--- START Material ---

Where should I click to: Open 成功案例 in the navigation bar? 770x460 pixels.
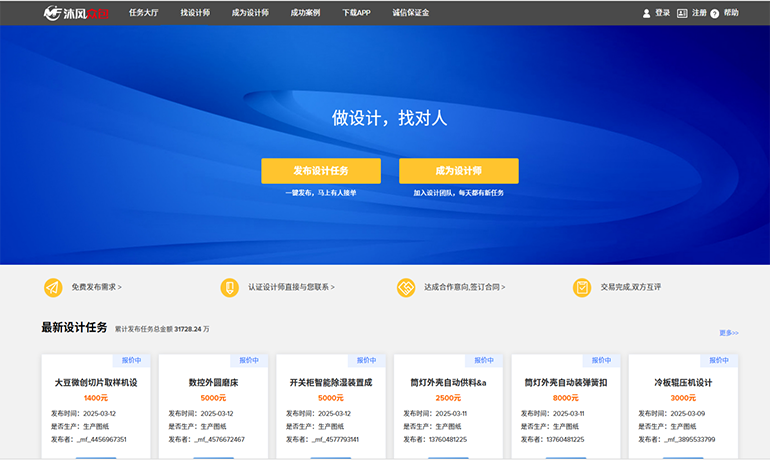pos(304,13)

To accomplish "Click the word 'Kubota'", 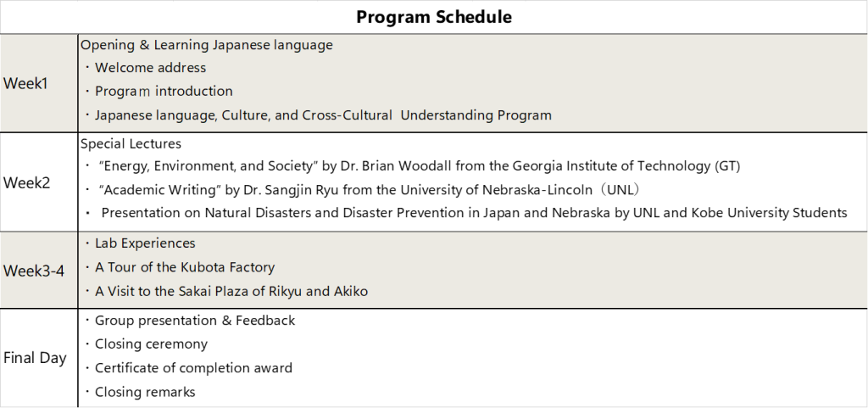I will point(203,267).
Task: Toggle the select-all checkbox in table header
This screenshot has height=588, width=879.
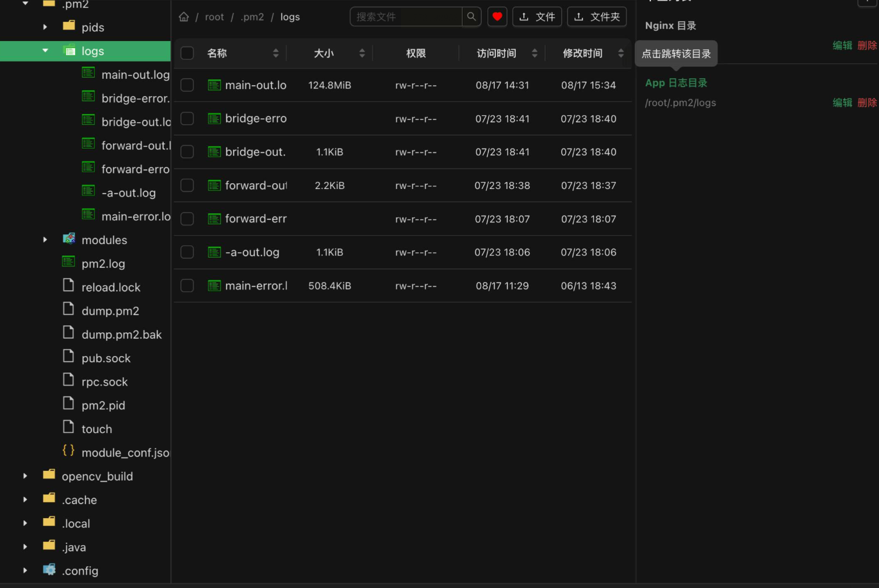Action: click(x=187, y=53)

--- END Material ---

Rewrite the entries from the line with "Task: Toggle the" through the end of the entries, switching "table header" to "column header" and changing nothing else. Leave the pictures out of your answer.

Task: Toggle the select-all checkbox in column header
This screenshot has height=588, width=879.
Action: click(x=187, y=53)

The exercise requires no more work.